• [EXERCISE]:
The listing is to be transcribed in full, with its images left out.

+--

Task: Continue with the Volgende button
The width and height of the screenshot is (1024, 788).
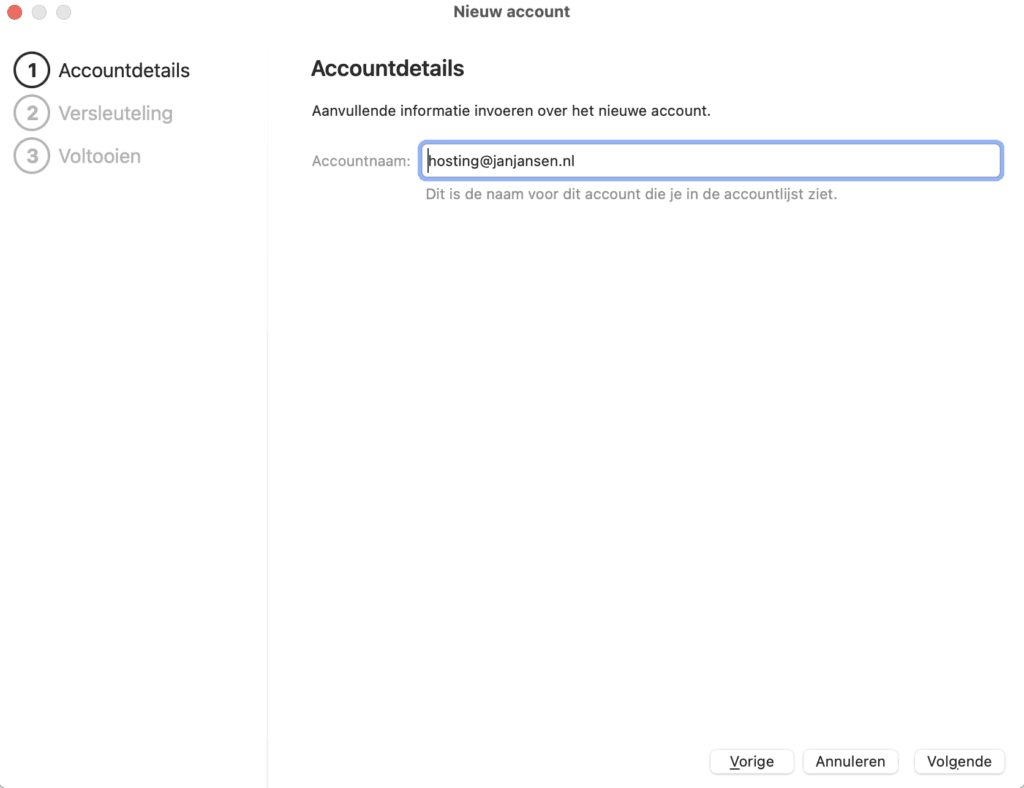Action: pyautogui.click(x=959, y=761)
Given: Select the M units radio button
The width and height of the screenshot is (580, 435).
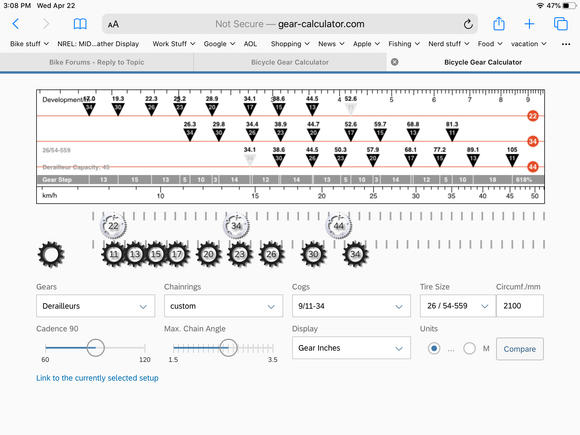Looking at the screenshot, I should tap(469, 348).
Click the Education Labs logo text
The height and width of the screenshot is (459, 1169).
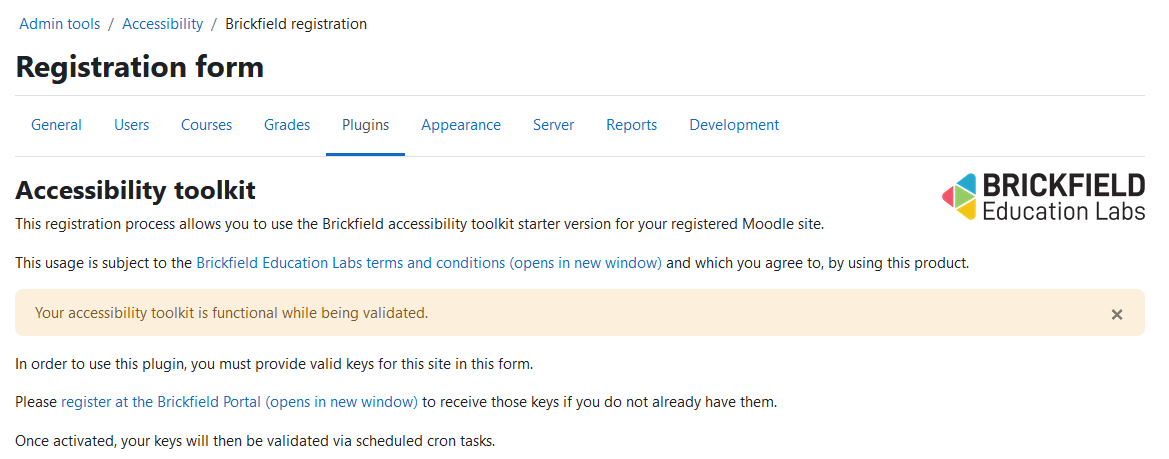(x=1063, y=210)
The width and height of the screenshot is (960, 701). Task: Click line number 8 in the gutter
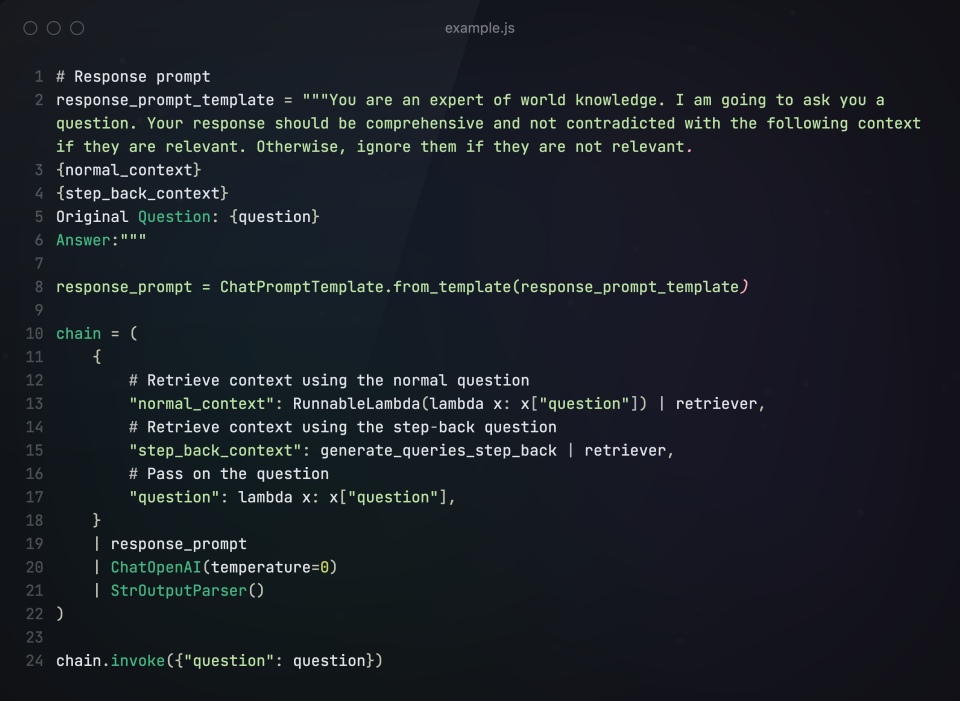pos(38,287)
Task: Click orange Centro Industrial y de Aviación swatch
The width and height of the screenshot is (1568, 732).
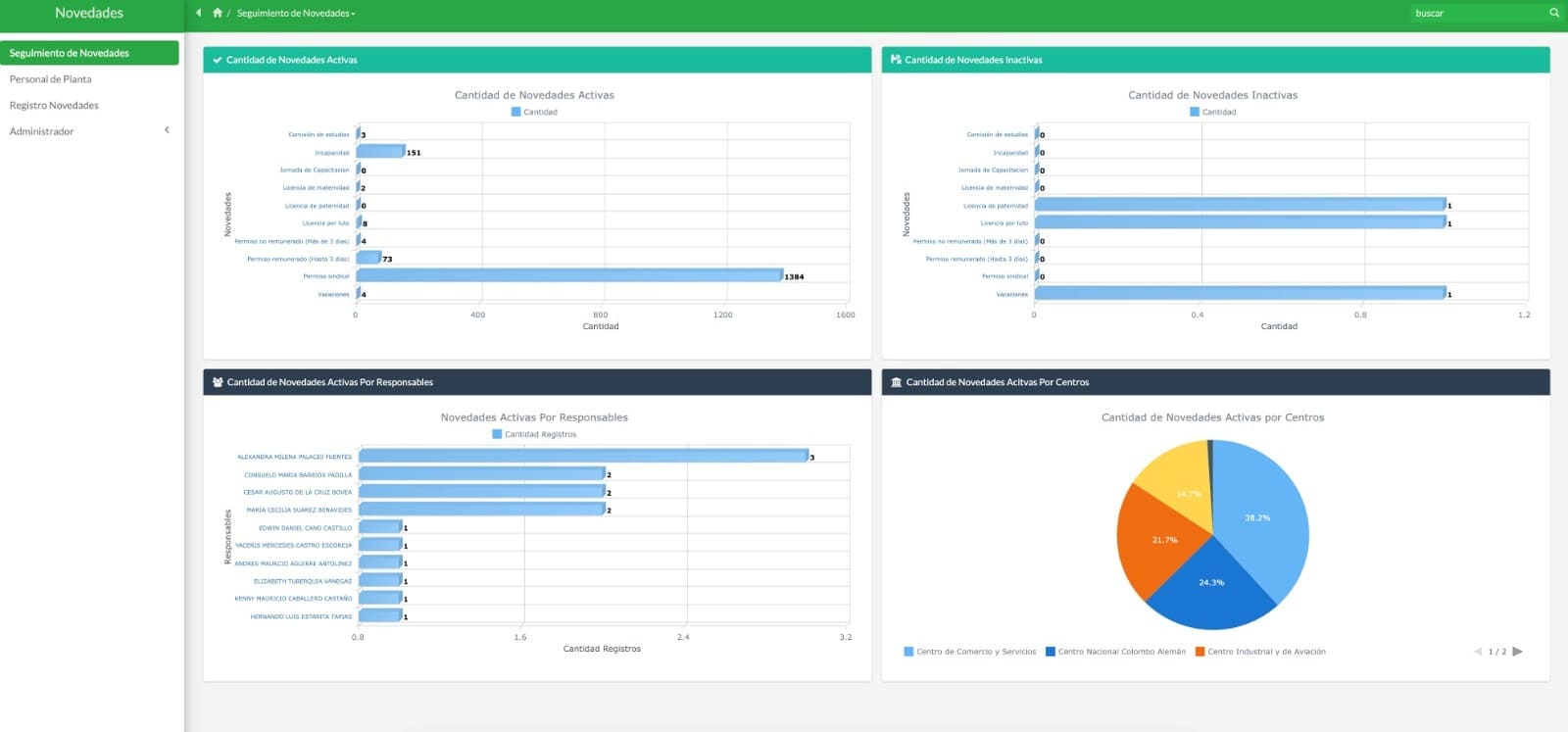Action: tap(1200, 652)
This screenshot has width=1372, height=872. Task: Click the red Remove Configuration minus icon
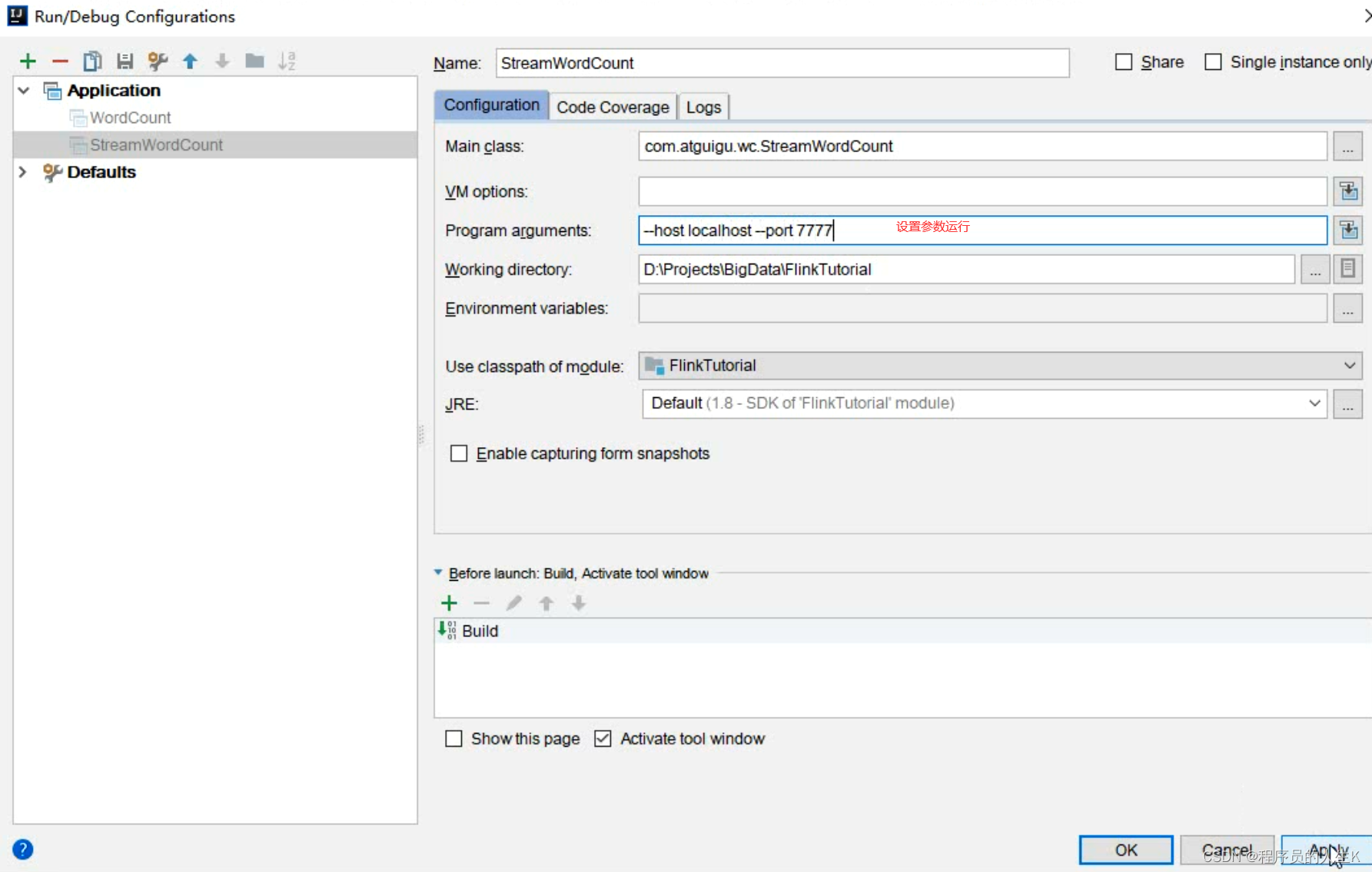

+--

• [EXERCISE SOLUTION]:
Task: Continue with the Volgende button
The width and height of the screenshot is (1024, 788).
Action: pyautogui.click(x=959, y=761)
Given: Select the M units radio button
The width and height of the screenshot is (580, 435).
Looking at the screenshot, I should tap(469, 348).
Click the Education Labs logo text
The height and width of the screenshot is (459, 1169).
(x=1063, y=210)
The width and height of the screenshot is (960, 701). Task: Click line number 8 in the gutter
pos(38,287)
Task: Click orange Centro Industrial y de Aviación swatch
The width and height of the screenshot is (1568, 732).
Action: tap(1200, 652)
This screenshot has width=1372, height=872. Task: Click the red Remove Configuration minus icon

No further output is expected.